## What is needed
Echo the listing verbatim, beginning at the line that has "Click Detector 1" and stopping after the line that has "coord(437,335)". Leave the pictures out of your answer.

## Given information
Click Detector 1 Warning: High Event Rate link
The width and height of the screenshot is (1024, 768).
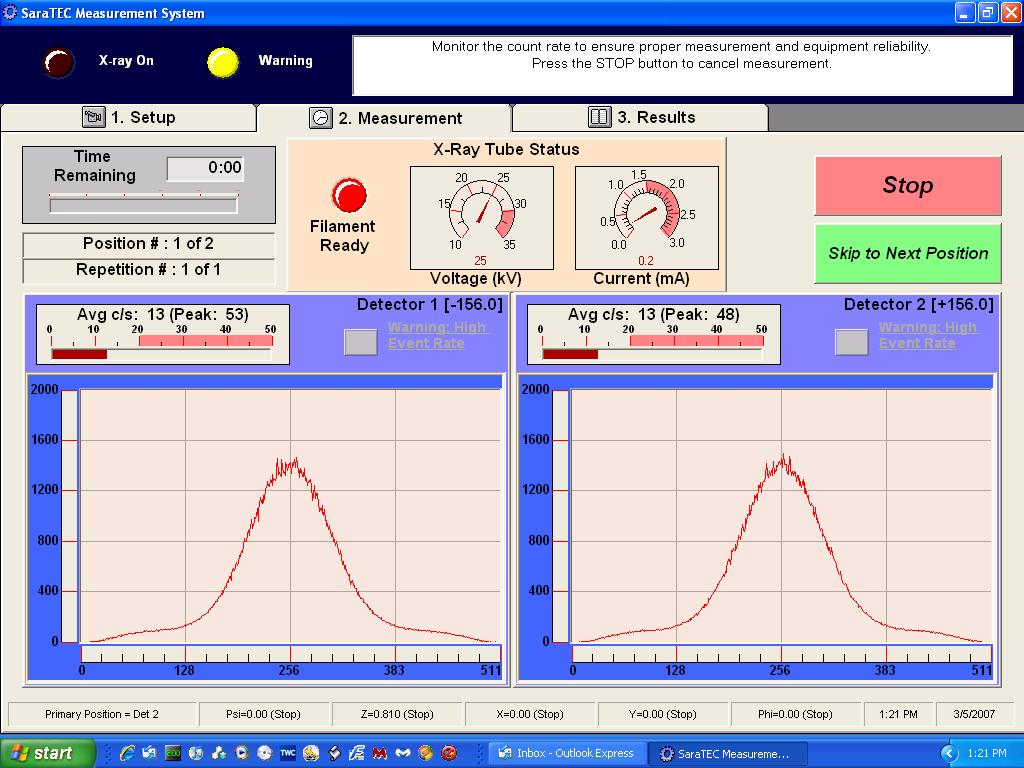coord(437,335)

--

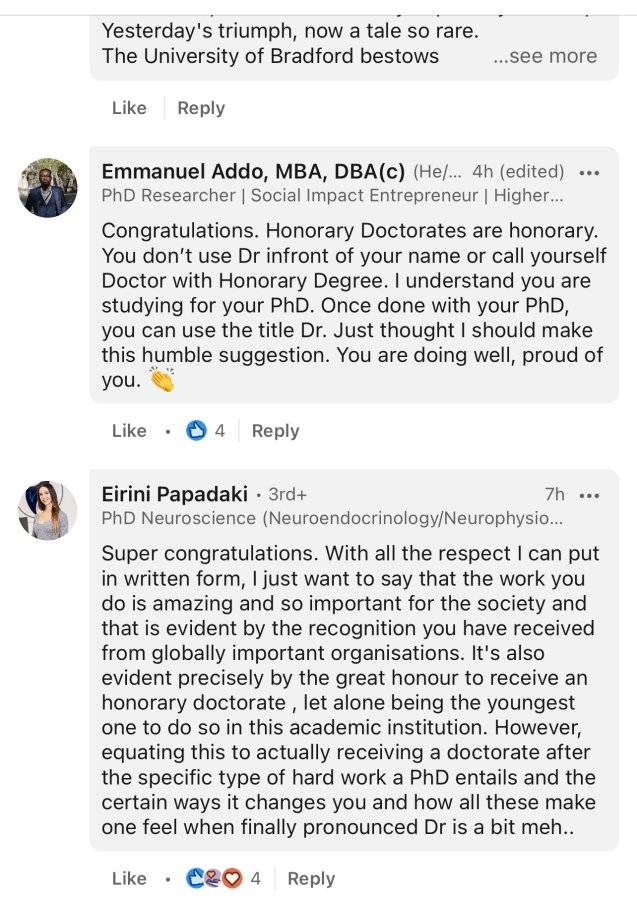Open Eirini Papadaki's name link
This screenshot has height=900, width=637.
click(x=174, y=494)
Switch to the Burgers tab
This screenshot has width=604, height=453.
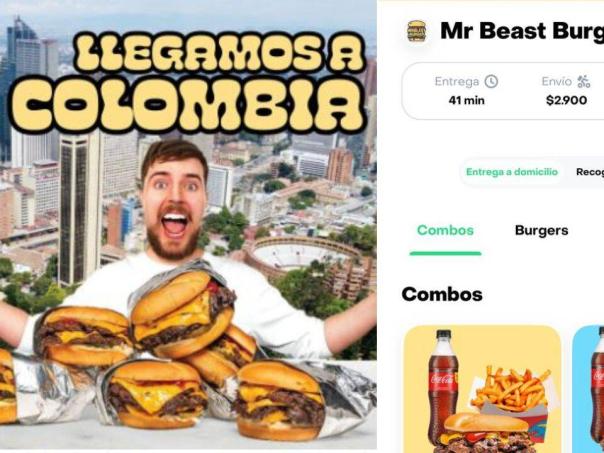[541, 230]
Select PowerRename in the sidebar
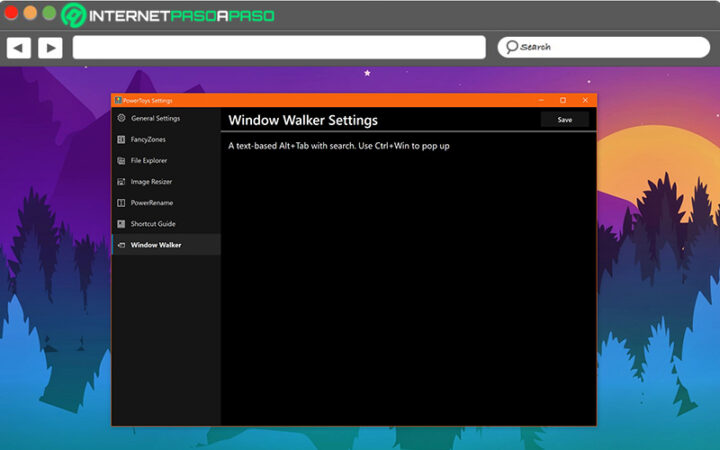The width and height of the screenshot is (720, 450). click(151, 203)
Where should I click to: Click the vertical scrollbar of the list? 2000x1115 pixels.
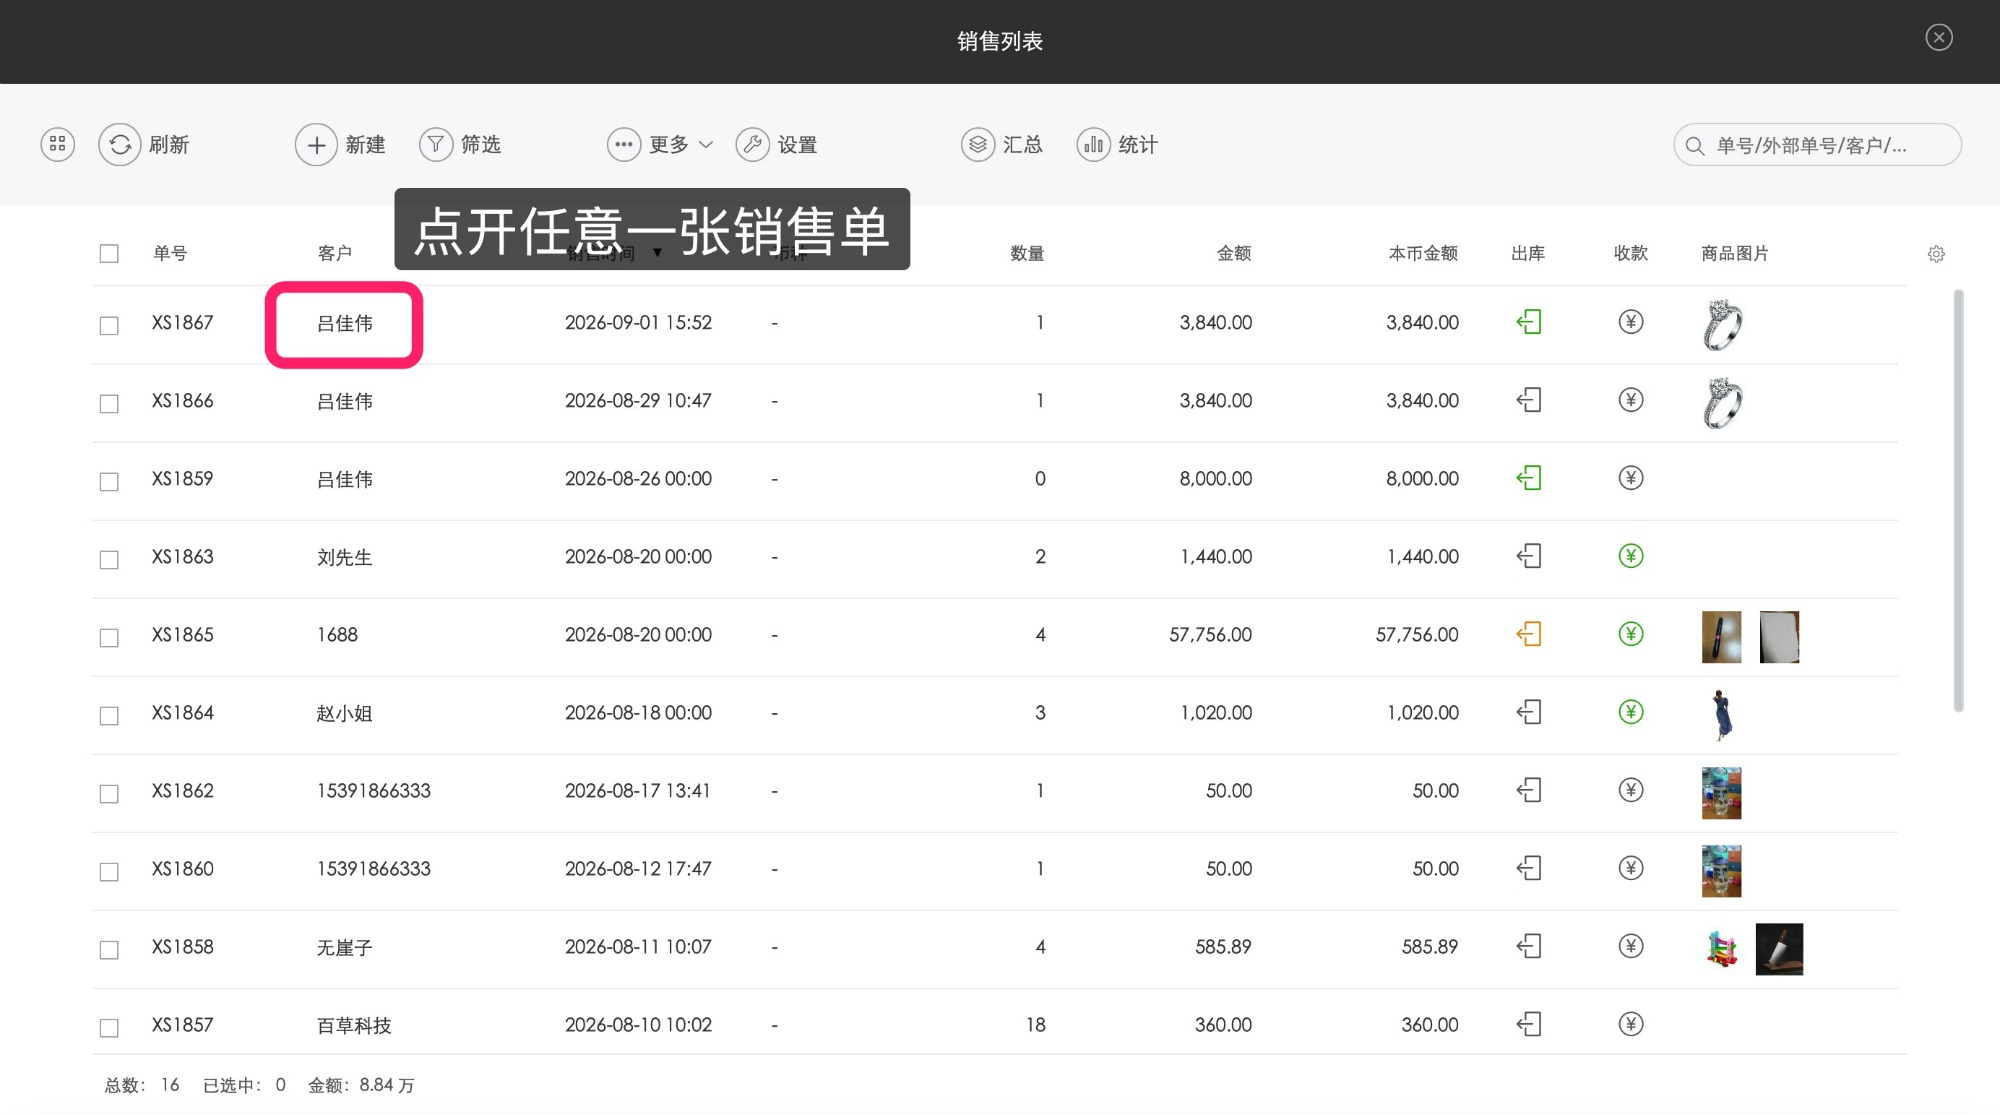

## Final result
Click Detector 1 Warning: High Event Rate link
The width and height of the screenshot is (1024, 768).
coord(437,335)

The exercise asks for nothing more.